わかってはいたけど、それを聞かれるともっと恥ずかしくなる。心底理解できないと言いたげに眉根を寄せる兄さんに弁解した。
「いやまあ……その。私、泣きギレした時に自分語りしちゃって……あいつがそれに興味ねーよって言ってくれたんだよね。
それがなんか、凄くスカッとした、というか」
「お前マゾなの?」
「違うわ! ああもう、だから言いたくなかったのに……!
あのね、私結構いろんな人に気にかけてもらってたの! あんまりそればっかりだから過干渉じゃない奴が新鮮だっただけ!」
母さんや学校の先生、習い事の関係者の比較もとい世話焼きは、なんだかんだ私に心配や応援の意志といった関心を持ってくれているが故のものだ。と、今の私は思っている。
それらの全てとは言わずとも、ほとんどは兄さんがいるからこそ向けてくれた感情だろう。

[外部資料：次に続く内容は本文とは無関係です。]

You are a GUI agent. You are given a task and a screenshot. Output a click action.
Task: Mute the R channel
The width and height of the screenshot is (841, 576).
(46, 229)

だとしても、私に向けられた関心であることには違いなかった。
それが少し、私には重たかった。
今までもこれから先も応えられないのではと、圧力に感じてしまった。
だから、ずっと兄さんと比べない誰かに見てほしかったし、同じくらい「興味がない」と言ってほしかったのかもしれない。
自分で言うのもなんだけど、私はかなり他者評価に依存している人間だ。
あの時も、そして今も。
でも、あの人のあの態度のおかげで、他者評価だけじゃない自分の認める方法を少しだけわかりそうな気がした。
「……とにかく。私、あいつにその礼を言いたいんだ。あいつは絶対知らんこっちゃないだろうけどさ。
ねえ、なんか良い話の切り出し方ない?」
「答えは出てるじゃん、知らんこっちゃないだろあいつ。やめとけ、絶対鬱陶しがられるだけだぞ」
「お前に聞いた私がバカでした!」
そんな現実的な意見は聞いてないんだっつーの!
まあ、兄さんならこういう答えを出す気は途中からしていた。やっぱり適当に話のきっかけを見つけて、そこから礼を言うしかないか。
もういい、ぶっつけ本番だ。
カレーは……少し冷めただけで、むしろ適温になったくらいか。良かった。
私はトレーを取り上げて、呆れ気味な眼差しを送ってくる兄さんに背を向けダイニングを後にした。